● Exercise requirements: Everything in the data below is left aside except the lines from the one containing "Voornaam (409, 914)" through the one containing "Geschiedenis (239, 98)"; repeat those exactly.

● Supplied entries:

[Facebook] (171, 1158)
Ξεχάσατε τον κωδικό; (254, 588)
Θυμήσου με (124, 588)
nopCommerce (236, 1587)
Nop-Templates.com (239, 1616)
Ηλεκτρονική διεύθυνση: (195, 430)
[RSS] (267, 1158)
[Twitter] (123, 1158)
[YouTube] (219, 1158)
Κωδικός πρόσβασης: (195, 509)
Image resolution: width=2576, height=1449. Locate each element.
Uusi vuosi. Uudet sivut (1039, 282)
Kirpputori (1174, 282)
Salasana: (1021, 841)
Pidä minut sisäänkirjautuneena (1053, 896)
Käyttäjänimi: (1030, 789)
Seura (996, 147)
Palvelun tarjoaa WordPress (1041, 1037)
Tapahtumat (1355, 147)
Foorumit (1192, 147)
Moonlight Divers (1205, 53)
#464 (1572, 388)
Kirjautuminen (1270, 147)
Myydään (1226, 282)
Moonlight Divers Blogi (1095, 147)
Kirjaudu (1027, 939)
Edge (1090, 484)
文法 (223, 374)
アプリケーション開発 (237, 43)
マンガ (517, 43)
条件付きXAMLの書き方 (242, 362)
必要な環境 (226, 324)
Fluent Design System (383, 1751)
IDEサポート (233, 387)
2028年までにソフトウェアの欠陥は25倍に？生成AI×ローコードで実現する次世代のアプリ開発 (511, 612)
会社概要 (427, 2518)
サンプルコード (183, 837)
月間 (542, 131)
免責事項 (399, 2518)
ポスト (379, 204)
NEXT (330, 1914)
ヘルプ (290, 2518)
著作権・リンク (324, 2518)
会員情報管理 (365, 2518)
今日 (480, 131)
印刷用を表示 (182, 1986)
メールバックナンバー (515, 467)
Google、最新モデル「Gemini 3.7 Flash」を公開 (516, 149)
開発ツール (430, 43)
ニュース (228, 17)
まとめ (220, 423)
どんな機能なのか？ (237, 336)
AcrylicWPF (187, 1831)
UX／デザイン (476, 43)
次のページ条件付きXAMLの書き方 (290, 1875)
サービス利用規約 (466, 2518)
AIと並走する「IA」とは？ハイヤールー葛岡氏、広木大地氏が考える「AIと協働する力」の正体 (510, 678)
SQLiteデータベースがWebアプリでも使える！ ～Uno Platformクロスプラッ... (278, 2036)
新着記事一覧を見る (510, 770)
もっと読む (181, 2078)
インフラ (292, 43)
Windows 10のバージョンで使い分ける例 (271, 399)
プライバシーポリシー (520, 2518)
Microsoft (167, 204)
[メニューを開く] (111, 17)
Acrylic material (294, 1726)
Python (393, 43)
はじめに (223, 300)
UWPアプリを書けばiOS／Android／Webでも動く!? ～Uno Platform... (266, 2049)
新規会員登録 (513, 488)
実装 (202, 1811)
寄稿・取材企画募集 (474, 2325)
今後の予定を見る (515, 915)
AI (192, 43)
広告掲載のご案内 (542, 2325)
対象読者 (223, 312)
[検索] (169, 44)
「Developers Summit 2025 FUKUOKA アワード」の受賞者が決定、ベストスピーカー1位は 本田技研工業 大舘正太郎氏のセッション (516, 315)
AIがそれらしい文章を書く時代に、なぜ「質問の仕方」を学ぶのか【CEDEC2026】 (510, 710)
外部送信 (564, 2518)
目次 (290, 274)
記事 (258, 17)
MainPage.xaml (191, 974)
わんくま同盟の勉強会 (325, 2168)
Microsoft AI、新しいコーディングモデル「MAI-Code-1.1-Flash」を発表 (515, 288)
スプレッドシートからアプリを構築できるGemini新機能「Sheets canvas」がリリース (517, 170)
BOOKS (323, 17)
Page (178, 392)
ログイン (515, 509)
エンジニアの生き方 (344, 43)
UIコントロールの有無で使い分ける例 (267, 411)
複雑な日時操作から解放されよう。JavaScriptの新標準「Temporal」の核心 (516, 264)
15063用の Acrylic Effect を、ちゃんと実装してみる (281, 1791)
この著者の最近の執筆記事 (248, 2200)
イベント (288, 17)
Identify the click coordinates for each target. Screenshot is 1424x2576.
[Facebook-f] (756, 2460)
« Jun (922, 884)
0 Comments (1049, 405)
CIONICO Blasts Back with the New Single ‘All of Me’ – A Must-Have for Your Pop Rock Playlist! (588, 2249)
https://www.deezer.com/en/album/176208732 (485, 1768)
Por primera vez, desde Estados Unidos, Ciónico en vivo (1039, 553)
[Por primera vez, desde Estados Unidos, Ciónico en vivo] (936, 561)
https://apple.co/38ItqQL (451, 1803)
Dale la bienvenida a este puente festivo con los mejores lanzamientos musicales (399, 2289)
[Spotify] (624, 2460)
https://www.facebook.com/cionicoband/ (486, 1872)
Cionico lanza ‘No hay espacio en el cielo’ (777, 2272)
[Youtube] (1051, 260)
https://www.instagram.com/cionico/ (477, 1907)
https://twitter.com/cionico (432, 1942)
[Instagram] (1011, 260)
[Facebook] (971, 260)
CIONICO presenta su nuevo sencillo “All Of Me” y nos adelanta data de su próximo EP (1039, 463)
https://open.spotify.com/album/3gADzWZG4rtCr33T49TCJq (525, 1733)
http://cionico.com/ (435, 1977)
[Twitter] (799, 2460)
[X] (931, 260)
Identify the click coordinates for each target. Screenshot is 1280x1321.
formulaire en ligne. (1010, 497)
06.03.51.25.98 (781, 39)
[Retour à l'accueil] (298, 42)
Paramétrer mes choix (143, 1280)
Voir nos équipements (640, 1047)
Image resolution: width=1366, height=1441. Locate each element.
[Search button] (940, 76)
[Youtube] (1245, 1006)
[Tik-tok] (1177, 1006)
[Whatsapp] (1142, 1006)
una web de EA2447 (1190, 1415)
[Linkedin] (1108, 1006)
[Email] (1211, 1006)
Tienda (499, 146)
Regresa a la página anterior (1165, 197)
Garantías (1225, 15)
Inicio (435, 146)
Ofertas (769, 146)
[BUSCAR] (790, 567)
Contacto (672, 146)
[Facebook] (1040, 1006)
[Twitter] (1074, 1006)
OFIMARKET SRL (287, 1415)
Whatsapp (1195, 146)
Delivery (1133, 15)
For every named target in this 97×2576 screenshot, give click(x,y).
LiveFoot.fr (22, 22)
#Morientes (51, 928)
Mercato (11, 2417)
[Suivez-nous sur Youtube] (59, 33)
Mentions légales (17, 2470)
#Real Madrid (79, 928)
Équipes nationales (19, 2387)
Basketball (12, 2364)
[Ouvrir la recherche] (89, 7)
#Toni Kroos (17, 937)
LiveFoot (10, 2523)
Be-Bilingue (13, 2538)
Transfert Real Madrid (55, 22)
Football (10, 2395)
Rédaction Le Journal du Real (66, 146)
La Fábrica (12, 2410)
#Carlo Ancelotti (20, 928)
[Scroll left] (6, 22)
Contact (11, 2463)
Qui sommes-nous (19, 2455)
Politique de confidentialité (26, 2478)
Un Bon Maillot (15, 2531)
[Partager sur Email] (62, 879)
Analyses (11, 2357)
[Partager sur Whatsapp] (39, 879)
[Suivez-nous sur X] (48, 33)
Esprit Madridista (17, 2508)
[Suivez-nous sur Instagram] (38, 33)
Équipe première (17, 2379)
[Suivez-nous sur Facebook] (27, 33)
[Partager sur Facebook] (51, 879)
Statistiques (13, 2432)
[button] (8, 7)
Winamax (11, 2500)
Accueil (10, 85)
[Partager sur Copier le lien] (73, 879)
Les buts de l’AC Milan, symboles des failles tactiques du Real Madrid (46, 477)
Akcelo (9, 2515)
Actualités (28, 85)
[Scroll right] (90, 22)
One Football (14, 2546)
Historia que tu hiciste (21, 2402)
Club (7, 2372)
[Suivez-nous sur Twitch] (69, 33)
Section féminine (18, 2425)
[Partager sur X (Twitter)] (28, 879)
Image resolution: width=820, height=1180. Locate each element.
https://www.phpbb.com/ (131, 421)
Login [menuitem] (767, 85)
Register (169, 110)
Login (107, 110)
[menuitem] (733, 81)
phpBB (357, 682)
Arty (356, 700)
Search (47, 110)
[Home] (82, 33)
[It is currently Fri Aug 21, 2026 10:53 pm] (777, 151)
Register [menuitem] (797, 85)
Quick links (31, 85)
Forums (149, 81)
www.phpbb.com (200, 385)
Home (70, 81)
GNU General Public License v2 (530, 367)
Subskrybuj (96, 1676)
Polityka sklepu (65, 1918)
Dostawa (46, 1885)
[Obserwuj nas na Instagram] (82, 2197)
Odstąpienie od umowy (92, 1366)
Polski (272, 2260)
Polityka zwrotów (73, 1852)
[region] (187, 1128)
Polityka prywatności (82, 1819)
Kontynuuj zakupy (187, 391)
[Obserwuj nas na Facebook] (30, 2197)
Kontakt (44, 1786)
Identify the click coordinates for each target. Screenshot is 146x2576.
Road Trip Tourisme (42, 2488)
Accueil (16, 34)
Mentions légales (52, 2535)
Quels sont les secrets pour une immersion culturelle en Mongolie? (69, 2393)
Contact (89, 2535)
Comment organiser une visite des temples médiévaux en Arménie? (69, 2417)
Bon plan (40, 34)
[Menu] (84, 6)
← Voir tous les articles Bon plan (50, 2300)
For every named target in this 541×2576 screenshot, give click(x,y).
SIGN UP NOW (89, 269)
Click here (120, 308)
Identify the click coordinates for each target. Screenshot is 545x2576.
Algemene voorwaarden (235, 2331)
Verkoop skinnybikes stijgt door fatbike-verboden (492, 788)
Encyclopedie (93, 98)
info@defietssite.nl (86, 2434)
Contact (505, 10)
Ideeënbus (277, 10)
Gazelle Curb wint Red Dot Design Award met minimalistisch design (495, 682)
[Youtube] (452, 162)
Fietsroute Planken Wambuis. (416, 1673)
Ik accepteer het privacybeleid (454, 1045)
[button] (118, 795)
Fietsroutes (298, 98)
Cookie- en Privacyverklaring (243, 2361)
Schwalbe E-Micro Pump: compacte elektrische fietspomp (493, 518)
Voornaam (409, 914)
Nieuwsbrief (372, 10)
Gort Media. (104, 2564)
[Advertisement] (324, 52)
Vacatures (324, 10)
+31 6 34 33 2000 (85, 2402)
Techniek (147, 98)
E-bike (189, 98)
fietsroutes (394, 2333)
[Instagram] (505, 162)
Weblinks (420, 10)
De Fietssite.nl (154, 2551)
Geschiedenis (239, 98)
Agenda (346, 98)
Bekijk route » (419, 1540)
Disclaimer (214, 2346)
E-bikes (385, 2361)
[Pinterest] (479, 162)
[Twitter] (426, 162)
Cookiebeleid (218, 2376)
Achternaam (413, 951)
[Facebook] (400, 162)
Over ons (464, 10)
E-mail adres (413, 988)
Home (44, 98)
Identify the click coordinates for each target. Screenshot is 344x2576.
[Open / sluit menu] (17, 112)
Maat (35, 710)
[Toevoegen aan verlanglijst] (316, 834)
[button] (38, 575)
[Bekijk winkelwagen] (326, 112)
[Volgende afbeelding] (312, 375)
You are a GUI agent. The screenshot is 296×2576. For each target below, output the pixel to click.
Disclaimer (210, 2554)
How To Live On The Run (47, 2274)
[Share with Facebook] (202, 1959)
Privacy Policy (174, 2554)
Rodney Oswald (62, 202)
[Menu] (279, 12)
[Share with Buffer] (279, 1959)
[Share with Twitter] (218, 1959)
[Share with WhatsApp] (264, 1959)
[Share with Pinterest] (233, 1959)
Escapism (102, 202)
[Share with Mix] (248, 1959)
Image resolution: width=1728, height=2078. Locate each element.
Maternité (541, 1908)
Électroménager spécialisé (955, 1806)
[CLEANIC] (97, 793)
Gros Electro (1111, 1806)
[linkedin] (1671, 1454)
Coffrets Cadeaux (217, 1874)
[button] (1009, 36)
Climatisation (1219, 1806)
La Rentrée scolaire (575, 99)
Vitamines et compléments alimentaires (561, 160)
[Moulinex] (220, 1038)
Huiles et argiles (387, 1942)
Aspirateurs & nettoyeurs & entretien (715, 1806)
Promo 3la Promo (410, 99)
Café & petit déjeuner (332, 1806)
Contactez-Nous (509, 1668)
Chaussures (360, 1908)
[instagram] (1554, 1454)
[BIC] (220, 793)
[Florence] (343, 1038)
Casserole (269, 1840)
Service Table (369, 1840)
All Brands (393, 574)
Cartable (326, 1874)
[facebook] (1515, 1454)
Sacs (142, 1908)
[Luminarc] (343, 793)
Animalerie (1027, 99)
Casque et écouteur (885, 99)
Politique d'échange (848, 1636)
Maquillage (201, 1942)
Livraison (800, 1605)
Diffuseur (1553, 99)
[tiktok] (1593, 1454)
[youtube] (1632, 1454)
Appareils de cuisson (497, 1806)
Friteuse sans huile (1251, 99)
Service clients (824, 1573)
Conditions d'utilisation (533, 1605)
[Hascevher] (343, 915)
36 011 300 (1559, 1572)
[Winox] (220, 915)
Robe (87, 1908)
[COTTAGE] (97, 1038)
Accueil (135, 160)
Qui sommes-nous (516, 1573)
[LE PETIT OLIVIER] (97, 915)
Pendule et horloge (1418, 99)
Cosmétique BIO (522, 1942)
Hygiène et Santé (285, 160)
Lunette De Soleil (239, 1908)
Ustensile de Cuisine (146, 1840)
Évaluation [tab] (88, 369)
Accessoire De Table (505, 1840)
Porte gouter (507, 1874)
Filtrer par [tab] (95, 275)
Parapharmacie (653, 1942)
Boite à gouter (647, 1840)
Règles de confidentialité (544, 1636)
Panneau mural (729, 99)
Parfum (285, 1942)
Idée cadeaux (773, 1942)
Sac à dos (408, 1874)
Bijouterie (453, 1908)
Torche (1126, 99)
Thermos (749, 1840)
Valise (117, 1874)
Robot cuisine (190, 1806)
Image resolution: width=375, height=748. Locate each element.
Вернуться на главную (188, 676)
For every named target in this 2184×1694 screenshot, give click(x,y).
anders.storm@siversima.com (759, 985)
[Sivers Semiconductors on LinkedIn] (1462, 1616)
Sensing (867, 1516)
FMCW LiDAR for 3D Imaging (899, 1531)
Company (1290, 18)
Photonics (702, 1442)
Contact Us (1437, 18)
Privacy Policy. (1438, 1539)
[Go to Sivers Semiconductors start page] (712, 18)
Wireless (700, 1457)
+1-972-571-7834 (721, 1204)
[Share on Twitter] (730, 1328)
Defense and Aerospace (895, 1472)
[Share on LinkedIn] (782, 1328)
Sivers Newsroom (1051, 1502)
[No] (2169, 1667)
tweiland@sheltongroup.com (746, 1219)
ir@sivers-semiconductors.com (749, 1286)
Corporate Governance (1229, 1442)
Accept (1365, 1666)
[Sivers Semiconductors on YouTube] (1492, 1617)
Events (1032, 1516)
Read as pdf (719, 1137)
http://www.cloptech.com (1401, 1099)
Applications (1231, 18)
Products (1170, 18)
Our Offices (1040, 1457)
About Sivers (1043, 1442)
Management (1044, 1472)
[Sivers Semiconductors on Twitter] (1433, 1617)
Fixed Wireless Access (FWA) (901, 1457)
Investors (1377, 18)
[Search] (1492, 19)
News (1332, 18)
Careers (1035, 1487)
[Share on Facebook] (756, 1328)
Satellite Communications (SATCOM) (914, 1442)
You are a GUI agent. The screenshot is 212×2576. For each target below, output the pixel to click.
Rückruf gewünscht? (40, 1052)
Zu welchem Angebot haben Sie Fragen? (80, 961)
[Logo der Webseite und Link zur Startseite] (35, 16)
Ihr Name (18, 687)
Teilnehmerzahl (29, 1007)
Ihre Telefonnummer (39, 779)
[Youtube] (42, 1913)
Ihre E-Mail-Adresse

● Result for this exercise:
Voornaam (409, 914)
Nieuwsbrief (372, 10)
Gort Media. (104, 2564)
[Advertisement] (324, 52)
Vacatures (324, 10)
+31 6 34 33 2000 (85, 2402)
Techniek (147, 98)
E-bike (189, 98)
fietsroutes (394, 2333)
[Instagram] (505, 162)
Weblinks (420, 10)
De Fietssite.nl (154, 2551)
Geschiedenis (239, 98)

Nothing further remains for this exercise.